-- Opening Marker --
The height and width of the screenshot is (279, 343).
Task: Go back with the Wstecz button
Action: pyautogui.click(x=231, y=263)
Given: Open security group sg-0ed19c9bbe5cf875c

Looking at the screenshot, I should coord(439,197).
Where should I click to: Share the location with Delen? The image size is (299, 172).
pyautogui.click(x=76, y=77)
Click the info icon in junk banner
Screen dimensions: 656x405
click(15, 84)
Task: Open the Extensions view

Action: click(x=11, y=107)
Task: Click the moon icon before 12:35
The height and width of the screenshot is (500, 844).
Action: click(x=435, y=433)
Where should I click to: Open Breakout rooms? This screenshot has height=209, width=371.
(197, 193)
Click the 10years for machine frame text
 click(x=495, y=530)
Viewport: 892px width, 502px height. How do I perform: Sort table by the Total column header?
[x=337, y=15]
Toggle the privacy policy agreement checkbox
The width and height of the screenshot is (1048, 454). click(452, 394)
-- Closing Marker --
-- Opening Marker --
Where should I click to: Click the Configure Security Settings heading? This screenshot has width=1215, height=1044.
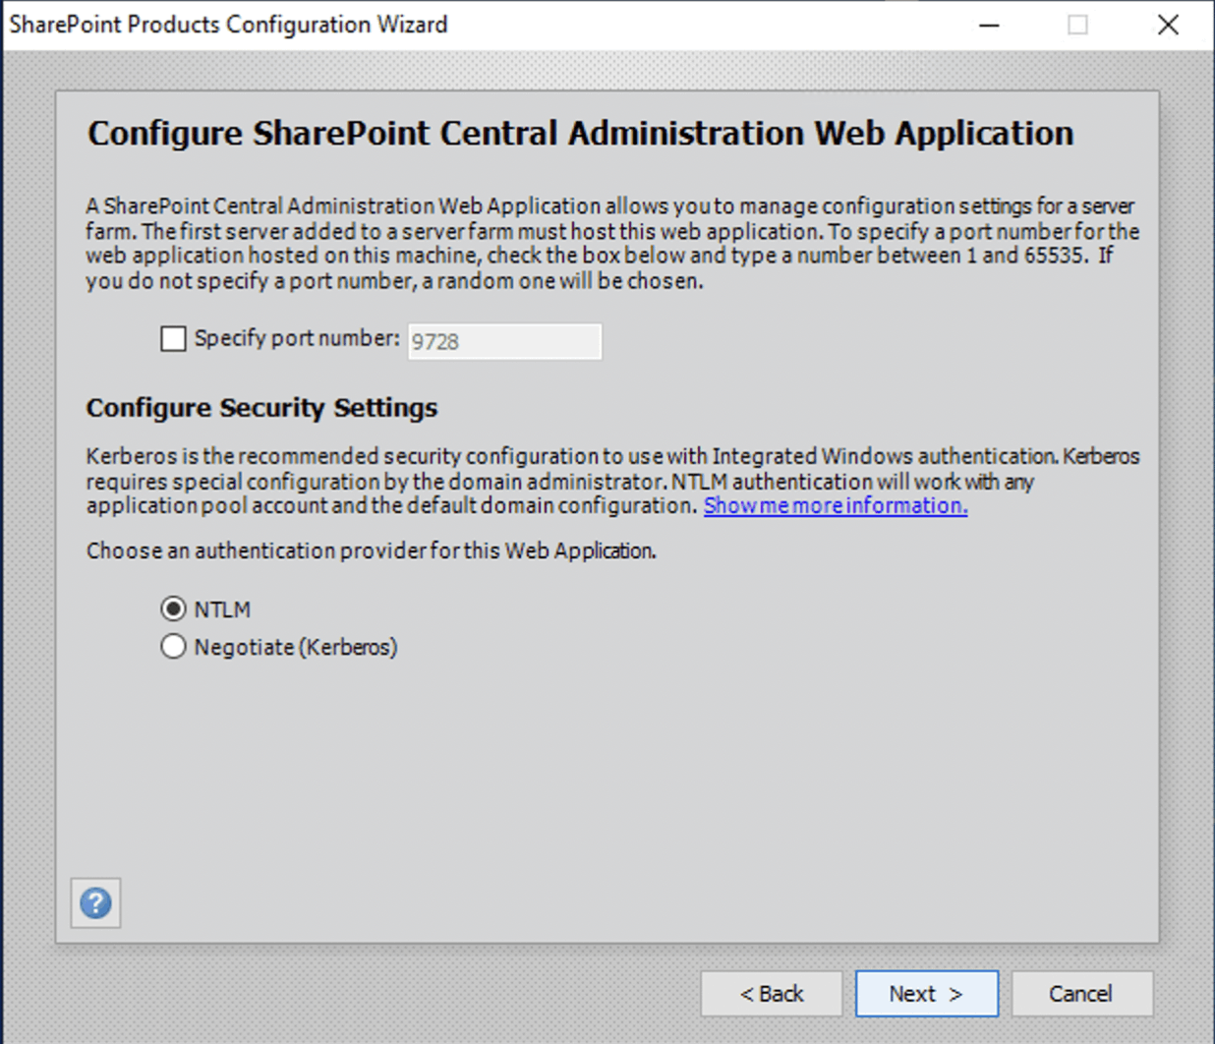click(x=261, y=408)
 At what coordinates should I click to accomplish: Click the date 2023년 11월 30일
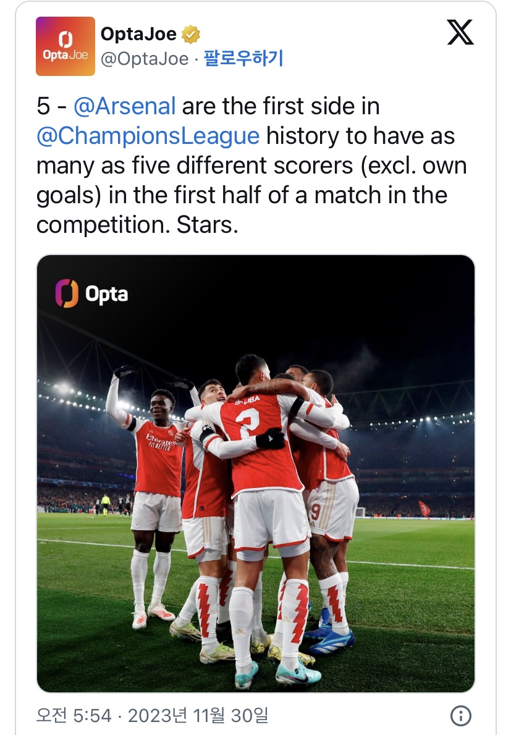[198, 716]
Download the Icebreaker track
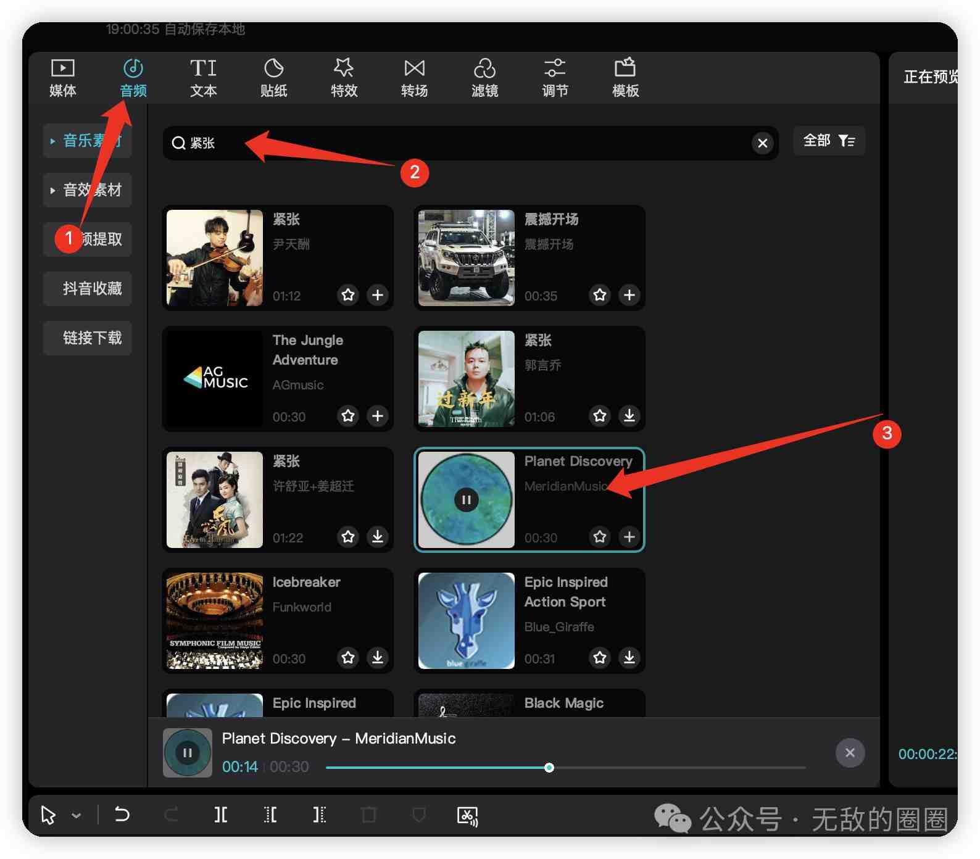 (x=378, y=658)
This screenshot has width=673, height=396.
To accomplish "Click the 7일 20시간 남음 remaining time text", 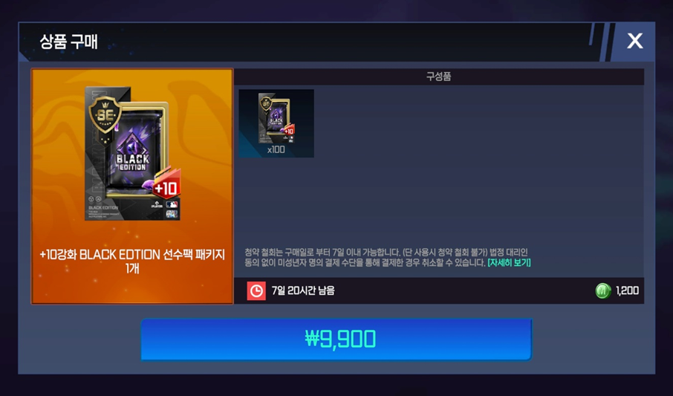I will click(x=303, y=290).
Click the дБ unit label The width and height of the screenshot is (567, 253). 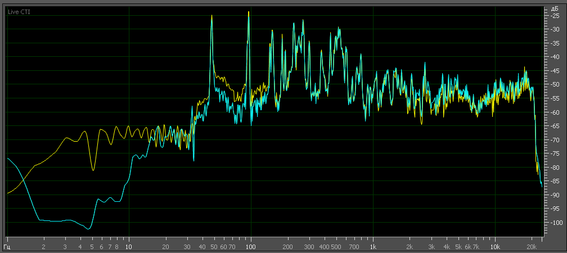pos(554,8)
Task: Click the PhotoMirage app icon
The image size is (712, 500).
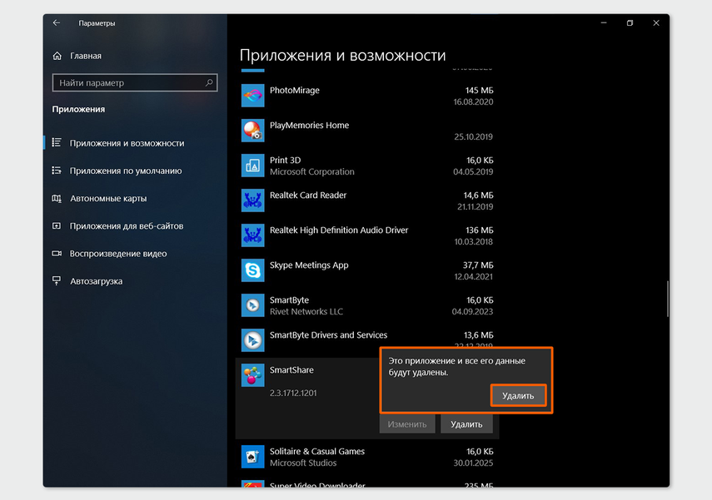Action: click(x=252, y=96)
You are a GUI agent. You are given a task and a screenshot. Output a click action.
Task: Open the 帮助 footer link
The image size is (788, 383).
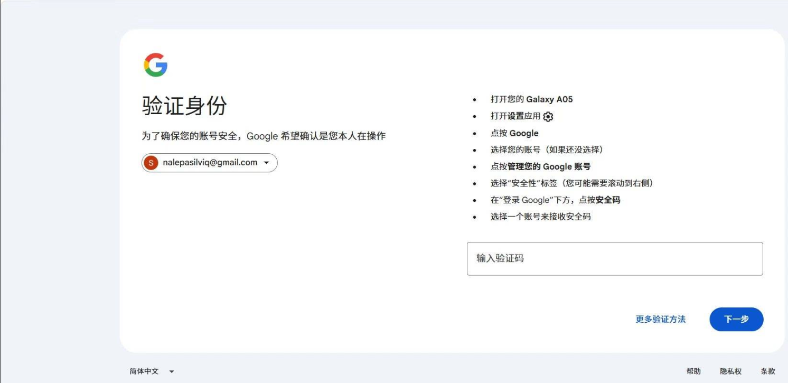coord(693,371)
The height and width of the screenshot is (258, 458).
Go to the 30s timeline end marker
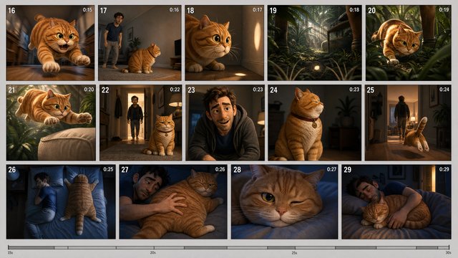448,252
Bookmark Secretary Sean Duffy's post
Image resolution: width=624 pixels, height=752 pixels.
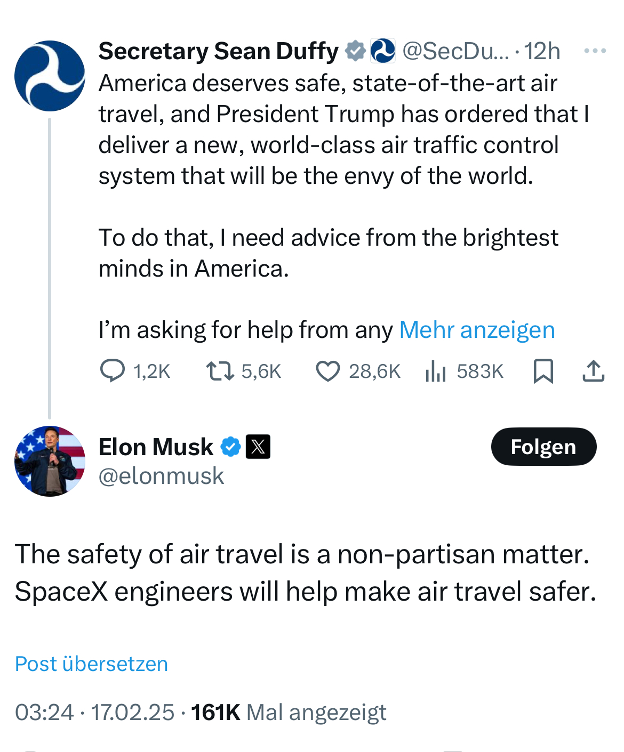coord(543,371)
-- Closing Marker --
■ Try it
Go to the line with "Given: Open security" in the entries above and repeat every line from there through the line with "Task: Click the moon icon before 12:35", exactly and with no other text.

■ Exercise solution
Given: Open security group sg-0ed19c9bbe5cf875c

Looking at the screenshot, I should coord(439,197).
Where should I click to: Share the location with Delen? The image size is (299, 172).
pyautogui.click(x=76, y=77)
Click the info icon in junk banner
Screen dimensions: 656x405
click(15, 84)
Task: Open the Extensions view

Action: click(x=11, y=107)
Task: Click the moon icon before 12:35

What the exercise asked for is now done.